Chairperson of the GNBA Bibi Shadick reveals Radio Guyana & Telcor have six frequencies – 19th Jun 2013
Radio Guyana Inc. and Telcor Broadcasting are among 24 radio, cable and TV licences which are ready for handout by the Guyana National Broadcasting Authority (GNBA), once the approved licensee pay up the licence fee and the spectrum fee. Of those, there are eight TV licences, eight radio licences and six cable TV licences.
It was Prime Minister Samuel Hinds who announced in the National Assembly that former President Bharrat Jagdeo had handed out 11 new radio licences in November, 2011, the very month he left office.
Among those new licensees, were Radio Guyana Inc., owned by Jagdeo’s best friend Dr. Ranjisinghi Ramroop and Telcor Cultural Broadcasting, which has as its directors, Jagdeo’s niece Kamini Persaud and Ruth Baljit, who is the sister of Minister of Natural Resources and the Environment, Mr. Robert Persaud.
These two licensees, the Prime Minister had said, were each granted five radio frequencies. However, today Shadick said the GNBA had approved six radio frequencies for these two new licensee.
When it was indicated to Shadick that only five frequencies each were known to have been handed out to Radio Guyana and Telcor, this was her response.

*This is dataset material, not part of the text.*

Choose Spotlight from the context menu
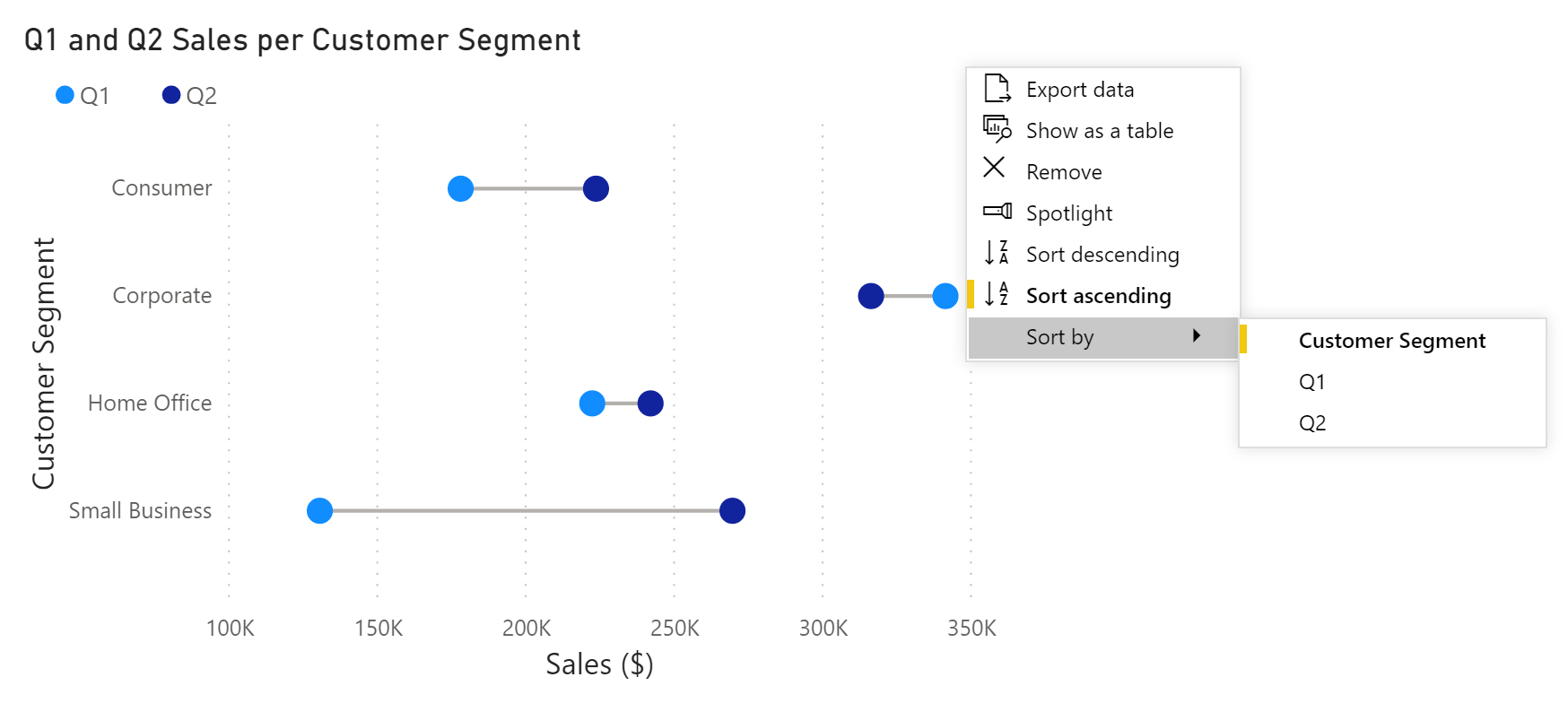The image size is (1568, 703). coord(1069,213)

The licences which are ready for handout are not new. They are among the 36 broadcasters (including those approved by Jagdeo) which existed at the time the new Broadcasting Act came into existence at the end of August last year.

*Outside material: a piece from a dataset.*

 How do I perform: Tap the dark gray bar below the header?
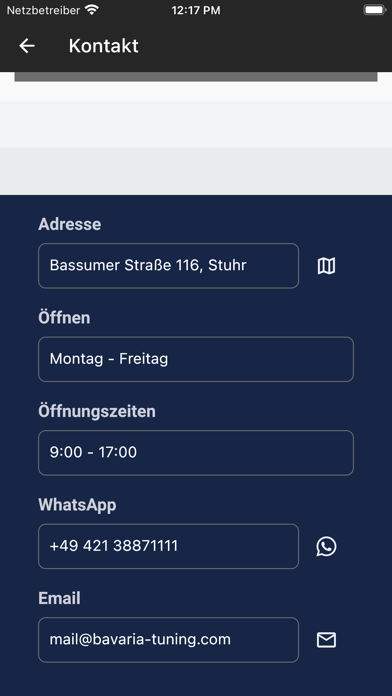click(x=196, y=77)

The Prime Minister had also announced that the Mirror newspaper, which is owned by the ruling People’s Progressive Party, was granted five radio frequencies. However, the Mirror has not yet submitted all its documentation to be approved for a licence under the new Act.
All the broadcasters were given permission to continue broadcasting and then to apply to the GNBA for a licence under new regulations of the Broadcasting Act.
Approved licensee have to pay two fees before they are handed their licences.
They have to pay a spectrum fee and a licence fee. The licence fee was set at a minimum of $2.5 million. Shadick had said Cabinet has directed that the licence fee be calculated as three percent of gross income for the preceding year, but it should not be less than $2.5 million.
There is no clear cap on what the spectrum fee should be. Shadick said that the National Frequency Management Unit (NFMU) determines what the spectrum fee should be, based on technical aspects of the spectrum, such as signal strength.